Gadgets are the first thing we touch in the morning and the last thing we stroke at night. Are we their slaves?

by Tom Chatfield + BIO

Screen dreams: ‘we cannot afford to believe in magic, or to overlook the effortful divide between us as we actually are and ‘us’ as we appear on screen.’ Photo by Allen Donikowski/Flickr/Getty

Today, depending on your favoured futurist prophet, a kind of digital Elysium awaits us all. Over millennia, we have managed to unshackle ourselves from the burdens of time and space — from heat, cold, hunger, thirst, physical distance, mechanical effort — along a trajectory seemingly aimed at abstraction. Humanity’s collective consciousness is to be uploaded into the super-Matrix of the near future — or augmented into cyborg immortality, or out-evolved by self-aware machine minds. Whatever happens, the very meat of our physical being is to be left behind.

Except, of course, so far we remain thorougly embodied. Flesh and blood. There is just us, slumped in our chairs, at our desks, inside our cars, stroking our smartphones and tablets. Peel back the layers of illusion, and what remains is not a brain in a jar — however much we might fear or hunger for this — but a brain within a body, as remorselessly obedient to that body’s urges and limitations as any paleolithic hunter-gatherer.

It’s a point that has been emphasised by much recent research into thought and behaviour. To quote from Thinking, Fast and Slow (2011) by Nobel laureate Daniel Kahneman, ‘cognition is embodied; you think with your body, not only with your brain’. Yet when it comes to culture’s cutting edge, there remains an overwhelming tendency to treat embodiment not as a central condition of being human that our tools ought to serve, but rather as an inconvenience to be eliminated.

One of my favourite accounts of our genius for unreality is a passage from the David Foster Wallace essay ‘E Unibus Pluram: Television and US Fiction’ (1990), in which he describes, with escalating incredulity, the layers of illusion involved in watching television.

First comes the artifice of performance. ‘Illusion (1) is that we’re voyeurs here at all,’ he writes, ‘the “voyees” behind the screen’s glass are only pretending ignorance. They know perfectly well we’re out there.’ Then there’s the capturing of these performances, ‘the second layer of glass, the lenses and monitors via which technicians and arrangers apply ingenuity to hurl the visible images at us’. And then there are the nestled layers of artificiality involved in scripting, devising and selling the scenarios to be filmed, which aren’t ‘people in real situations that do or even could go on without consciousness of Audience’.

After this comes the actual screen that we’re looking at: not what it appears to show, but its physical reality in ‘analog waves and ionised streams and rear-screen chemical reactions throwing off phosphenes in grids of dots not much more lifelike than Seurat’s own impressionist “statements” on perceptual illusion’.

But even this is only the warm-up. Because — ‘Good lord’ he exclaims in climax — ‘the dots are coming out of our furniture, all we’re really spying on is our furniture; and our very own chairs and lamps and bookspines sit visible but unseen at our gaze’s frame…’

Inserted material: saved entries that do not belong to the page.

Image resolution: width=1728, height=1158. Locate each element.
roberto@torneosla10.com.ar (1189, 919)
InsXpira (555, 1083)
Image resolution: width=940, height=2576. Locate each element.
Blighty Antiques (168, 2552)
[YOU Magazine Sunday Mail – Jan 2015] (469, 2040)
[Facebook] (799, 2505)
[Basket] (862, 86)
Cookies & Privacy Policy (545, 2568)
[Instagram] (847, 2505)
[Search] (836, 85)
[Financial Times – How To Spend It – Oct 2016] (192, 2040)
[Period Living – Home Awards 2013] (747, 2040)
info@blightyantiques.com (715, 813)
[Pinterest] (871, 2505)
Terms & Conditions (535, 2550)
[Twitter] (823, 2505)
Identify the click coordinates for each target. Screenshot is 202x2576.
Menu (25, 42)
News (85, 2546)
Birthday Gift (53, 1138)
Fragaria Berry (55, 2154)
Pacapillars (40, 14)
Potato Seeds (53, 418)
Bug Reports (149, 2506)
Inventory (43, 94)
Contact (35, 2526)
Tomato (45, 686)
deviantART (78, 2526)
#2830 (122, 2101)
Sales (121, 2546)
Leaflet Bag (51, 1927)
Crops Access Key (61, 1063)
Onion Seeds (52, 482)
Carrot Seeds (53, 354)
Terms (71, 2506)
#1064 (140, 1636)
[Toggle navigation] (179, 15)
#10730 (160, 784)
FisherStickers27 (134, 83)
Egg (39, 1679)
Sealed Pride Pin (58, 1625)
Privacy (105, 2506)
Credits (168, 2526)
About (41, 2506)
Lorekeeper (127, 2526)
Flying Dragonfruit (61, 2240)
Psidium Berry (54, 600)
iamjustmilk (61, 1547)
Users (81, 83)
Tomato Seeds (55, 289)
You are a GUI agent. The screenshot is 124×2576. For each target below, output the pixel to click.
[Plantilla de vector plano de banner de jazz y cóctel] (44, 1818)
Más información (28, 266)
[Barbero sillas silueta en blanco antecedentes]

There’s a certain awe at our capacity for self-deception, here — if ‘deception’ is the right word for the chosen, crafted unrealities in play. But Foster Wallace’s ‘good lord’ is also a cry of awakening into uncomfortable truth.

We are metaphorically dismembered by our tools: regarded by the sites and services we visit as ‘eyeballs’, as tapping and touching fingertips

It reminds me of the scene in the film The Matrix (1999) in which Neo has to decide between taking the blue pill that will preserve his illusions, and the red pill that will reveal what his world actually looks like. He swallows the red pill, gulps a glass of water, and is led into another room. Nothing happens, until he reaches out to touch a mirror. Its surface shivers, sticks to his hand, then begins to flow over his skin like liquid cement, rising along his arm and down his throat. Choking, he screams — and wakes up somewhere else, naked, bald, gasping for air inside a cocoon filled with fluid.

It’s the perfect contemporary depiction of an atavistic fear: that the world around us is a lie. However, The Matrix is also a suitably ambivalent fable for modern times — because its lies aren’t supernatural tricks, but the apotheosis of human ingenuity. And the problem isn’t so much illusion itself as who’s in charge. The baddies here are the evil machines. But so long as we’re the ones running the show, it’s sunglasses, guns, and anti-gravity kung fu all the way, which is an infinitely more enticing destiny than unenhanced actuality.

What the red pill promises isn’t actually the real world at all. It’s the Matrix as it ought to be, knowingly bent to serve our desires: a dream of omnipotence through disembodiment.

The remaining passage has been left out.